R包开发:xmetrics

1 缘由

R包xmetrics定位于辅助计量经济学和统计学课程进行高效的、可重现的(reproducable)教学内容准备和演示。

R包命名的原则应该坚持:a.词形或发音与表意一致性,也即与开发R包核心功能定位的一致;b.不能太范化或通用,避免后期用户搜索的混淆,或推广传播的混乱。

拟定开发的R包命名xmetrics,音近于计量经济学英文EconometricsX也有多种用途或神通广大的含义,而且metrics本身就是测量或度量的含义。通过google搜索关键词“xmetrics”的重合度或范化度,仅发现一款游泳穿戴设备名为“Xmetrics”(见网页)。继续google搜索关键词“R xmetrics”,发现一个定位为机器学习(Machine Learning)的R包命名为“Metrics”(见CRAN)。

功能类似R包主要有: equatiomatic(见github仓库datalorax/equatiomatic

The goal of equatiomatic is to reduce the pain associated with writing LaTeX code from a fitted model. In the future, the package aims to support any model supported by broom.

  • 优点:简单、容易上手;支持较多的几类计量模型。

  • 不足:功能相对较少(见下面)

2 开发思路

2.1 主要功能

math equation输出需要考虑的几个方面:

  • 支持纯latex符号公式(symbol equation)、模型结果数值化(value equation)以及二者的混合;

  • 支持计量经济学数学公式(math equation)的各类理论表达,如总体回归模型PRM、总体回归函数PRF、样本回归模型(SRM)、样本回归函数(SRF)等;

  • 支持多种数值结果形式输出,例如经典三行式(系数、标准误、t值),或者经典一行式(系数)。

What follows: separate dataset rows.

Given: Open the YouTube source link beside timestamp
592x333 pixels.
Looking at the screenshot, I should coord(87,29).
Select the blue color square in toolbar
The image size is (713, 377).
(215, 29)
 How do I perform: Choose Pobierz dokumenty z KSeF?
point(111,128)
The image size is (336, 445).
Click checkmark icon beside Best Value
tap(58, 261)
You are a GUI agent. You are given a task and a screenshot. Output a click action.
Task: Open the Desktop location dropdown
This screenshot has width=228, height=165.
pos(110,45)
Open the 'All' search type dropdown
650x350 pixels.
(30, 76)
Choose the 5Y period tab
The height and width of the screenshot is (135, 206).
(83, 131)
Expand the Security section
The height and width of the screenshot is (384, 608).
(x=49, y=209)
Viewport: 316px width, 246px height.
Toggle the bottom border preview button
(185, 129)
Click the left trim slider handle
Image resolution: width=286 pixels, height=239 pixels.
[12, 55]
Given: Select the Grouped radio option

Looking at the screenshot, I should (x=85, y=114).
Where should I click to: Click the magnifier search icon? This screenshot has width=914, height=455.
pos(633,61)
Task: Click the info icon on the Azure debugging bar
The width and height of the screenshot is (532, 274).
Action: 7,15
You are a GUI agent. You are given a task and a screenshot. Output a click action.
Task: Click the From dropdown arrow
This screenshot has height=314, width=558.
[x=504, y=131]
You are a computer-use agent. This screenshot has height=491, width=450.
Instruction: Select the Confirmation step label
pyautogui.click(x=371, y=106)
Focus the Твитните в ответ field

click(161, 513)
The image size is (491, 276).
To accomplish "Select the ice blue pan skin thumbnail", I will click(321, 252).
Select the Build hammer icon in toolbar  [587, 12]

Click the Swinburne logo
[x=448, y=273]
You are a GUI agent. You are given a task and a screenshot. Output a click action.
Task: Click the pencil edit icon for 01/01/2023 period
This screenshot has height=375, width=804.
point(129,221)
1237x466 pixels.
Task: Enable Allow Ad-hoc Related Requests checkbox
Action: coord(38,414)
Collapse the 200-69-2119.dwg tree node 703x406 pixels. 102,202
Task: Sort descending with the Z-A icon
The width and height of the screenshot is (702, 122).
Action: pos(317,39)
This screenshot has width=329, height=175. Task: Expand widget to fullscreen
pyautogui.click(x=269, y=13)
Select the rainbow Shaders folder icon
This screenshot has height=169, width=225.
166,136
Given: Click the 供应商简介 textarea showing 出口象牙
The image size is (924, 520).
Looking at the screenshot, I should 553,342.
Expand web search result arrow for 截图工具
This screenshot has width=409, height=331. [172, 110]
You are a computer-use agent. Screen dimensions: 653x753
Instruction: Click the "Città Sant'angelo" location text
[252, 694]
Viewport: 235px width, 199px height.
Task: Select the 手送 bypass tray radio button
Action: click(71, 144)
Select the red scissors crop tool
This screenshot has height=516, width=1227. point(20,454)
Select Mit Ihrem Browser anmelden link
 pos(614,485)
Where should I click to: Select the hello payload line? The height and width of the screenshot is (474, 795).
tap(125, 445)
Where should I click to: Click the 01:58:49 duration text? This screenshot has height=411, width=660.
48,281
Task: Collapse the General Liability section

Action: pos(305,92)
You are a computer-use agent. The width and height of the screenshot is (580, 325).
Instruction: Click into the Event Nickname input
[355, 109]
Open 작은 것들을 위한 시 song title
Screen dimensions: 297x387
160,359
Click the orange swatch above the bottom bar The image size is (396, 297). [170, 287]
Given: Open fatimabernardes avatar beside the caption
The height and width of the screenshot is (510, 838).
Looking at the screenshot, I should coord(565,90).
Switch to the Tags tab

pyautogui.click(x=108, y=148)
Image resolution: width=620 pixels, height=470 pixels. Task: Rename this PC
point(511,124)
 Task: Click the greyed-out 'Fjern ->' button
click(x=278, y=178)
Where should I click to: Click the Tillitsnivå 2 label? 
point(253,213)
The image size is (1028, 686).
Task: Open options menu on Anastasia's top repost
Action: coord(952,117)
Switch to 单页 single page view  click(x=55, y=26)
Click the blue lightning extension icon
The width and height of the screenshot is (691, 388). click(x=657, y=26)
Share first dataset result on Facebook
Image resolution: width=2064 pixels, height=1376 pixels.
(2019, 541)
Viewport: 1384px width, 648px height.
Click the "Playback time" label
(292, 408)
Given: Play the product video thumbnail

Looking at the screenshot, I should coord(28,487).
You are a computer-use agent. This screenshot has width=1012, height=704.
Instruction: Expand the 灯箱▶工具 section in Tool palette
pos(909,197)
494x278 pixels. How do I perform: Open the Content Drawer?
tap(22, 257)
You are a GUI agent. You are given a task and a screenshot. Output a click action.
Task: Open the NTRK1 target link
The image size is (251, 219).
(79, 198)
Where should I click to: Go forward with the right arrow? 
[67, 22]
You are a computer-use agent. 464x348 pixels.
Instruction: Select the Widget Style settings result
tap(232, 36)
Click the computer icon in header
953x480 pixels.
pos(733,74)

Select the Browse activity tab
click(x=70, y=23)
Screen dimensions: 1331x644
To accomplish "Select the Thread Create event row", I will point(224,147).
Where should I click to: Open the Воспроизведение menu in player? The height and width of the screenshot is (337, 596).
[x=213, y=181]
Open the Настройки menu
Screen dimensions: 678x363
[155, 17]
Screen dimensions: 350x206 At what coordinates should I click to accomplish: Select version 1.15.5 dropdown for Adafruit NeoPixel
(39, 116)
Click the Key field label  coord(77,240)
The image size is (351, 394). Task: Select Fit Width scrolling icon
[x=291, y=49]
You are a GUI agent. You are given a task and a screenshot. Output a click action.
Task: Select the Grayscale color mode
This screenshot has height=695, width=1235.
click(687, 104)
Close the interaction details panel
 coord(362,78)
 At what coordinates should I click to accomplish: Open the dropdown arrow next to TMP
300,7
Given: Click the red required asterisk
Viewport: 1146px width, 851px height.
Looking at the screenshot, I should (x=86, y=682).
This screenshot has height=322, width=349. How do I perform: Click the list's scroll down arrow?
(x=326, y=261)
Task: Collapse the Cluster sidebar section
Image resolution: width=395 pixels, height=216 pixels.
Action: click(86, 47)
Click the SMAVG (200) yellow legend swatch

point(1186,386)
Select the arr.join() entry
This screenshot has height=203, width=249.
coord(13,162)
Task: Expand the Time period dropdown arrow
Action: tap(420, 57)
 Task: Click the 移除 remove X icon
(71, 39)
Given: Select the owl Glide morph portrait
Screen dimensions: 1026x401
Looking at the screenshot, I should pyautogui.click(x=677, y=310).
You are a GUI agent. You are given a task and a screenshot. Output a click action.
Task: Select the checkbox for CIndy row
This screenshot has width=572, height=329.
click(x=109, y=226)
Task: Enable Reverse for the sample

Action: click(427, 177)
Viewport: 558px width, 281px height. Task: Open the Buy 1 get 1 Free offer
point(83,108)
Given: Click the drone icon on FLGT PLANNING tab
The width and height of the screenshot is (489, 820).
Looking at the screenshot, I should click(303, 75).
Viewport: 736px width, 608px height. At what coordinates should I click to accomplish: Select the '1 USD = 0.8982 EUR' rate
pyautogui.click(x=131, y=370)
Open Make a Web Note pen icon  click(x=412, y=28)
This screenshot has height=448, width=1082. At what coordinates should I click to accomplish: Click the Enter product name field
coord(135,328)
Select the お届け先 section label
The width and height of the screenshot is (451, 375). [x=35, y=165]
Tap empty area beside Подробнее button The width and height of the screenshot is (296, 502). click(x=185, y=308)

  • 支持多种latex美化效果,包括alignalignedat等排列对齐环境;

  • 支持灵活个性化的参数符号(如\(\alpha,\beta,\gamma,\cdots\))和下标符号(如\(X_i, u_i, u_t\))选择等;

  • 支持多种模型估计方法,包括OLS回归、虚拟变量回归(ANOVA)等;

  • 与通用R包保持接口一致,如包broom等;

2.2 主要挑战

计量经济学的语言符号体系

  • 符号体系的标准化和一致性问题【低难度】

  • 数学证明和逻辑推导问题【工作强度大】。

2.2.1 理论公式输出

X <- c(paste0(rep(c("X","Z"),each=4),1:4), "fathedu", "mothedu")
Y <- "lwage"
Greek.g <- c("alpha","beta","lambda")
Greek.n <- c(4,4,2)
#type <- "srm"
Obs <- "i"
N.row <- 4
Cst <- F

总体回归模型PRM:

\[\begin{equation} \begin{alignedat}{999} lwage_i&=&&\alpha_{1}X1_i+&&\alpha_{2}X2_i+&&\alpha_{3}X3_i+&&\alpha_{4}X4_i\\&+&&\beta_{1}Z1_i+&&\beta_{2}Z2_i+&&\beta_{3}Z3_i+&&\beta_{4}Z4_i\\&+&&\lambda_{1}fathedu_i+&&\lambda_{2}mothedu_i+&&u_i \end{alignedat} \tag{2.1} \end{equation}\]

样本回归模型SRM:

srm_test <- lx.psm(x =X, y = Y, greek.g = Greek.g, greek.n = Greek.n,
       type = "srm", intercept = Cst, lm.label = "srm", 
       obs = Obs, n.row = N.row)

\[\begin{equation} \begin{alignedat}{999} lwage_i&=&&\hat{\alpha}_{1}X1_i+&&\hat{\alpha}_{2}X2_i+&&\hat{\alpha}_{3}X3_i+&&\hat{\alpha}_{4}X4_i\\&+&&\hat{\beta}_{1}Z1_i+&&\hat{\beta}_{2}Z2_i+&&\hat{\beta}_{3}Z3_i+&&\hat{\beta}_{4}Z4_i\\&+&&\hat{\lambda}_{1}fathedu_i+&&\hat{\lambda}_{2}mothedu_i+&&e_i \end{alignedat} \tag{2.2} \end{equation}\]

样本回归函数SRF:

srf_test <- lx.psm(x =X, y = Y,greek.g = Greek.g, greek.n = Greek.n,
       type = "srf", intercept = Cst, lm.label = "srf",
       obs = Obs, n.row = N.row )

\[\begin{equation} \begin{alignedat}{999} \widehat{lwage}_i&=&&\hat{\alpha}_{1}X1_i+&&\hat{\alpha}_{2}X2_i+&&\hat{\alpha}_{3}X3_i+&&\hat{\alpha}_{4}X4_i\\&+&&\hat{\beta}_{1}Z1_i+&&\hat{\beta}_{2}Z2_i+&&\hat{\beta}_{3}Z3_i+&&\hat{\beta}_{4}Z4_i\\&+&&\hat{\lambda}_{1}fathedu_i+&&\hat{\lambda}_{2}mothedu_i \end{alignedat} \tag{2.3} \end{equation}\]

2.2.2 数值公式输出

require("wooldridge")
mroz <- wooldridge::mroz %>%
  as_tibble() %>%
  select(lwage, educ,exper, 
         fatheduc,motheduc,everything()) %>%
  filter(!is.na(wage))

mod_origin <- formula(lwage ~ educ + nwifeinc +exper+I(exper^2) + I(exper^2*city)  )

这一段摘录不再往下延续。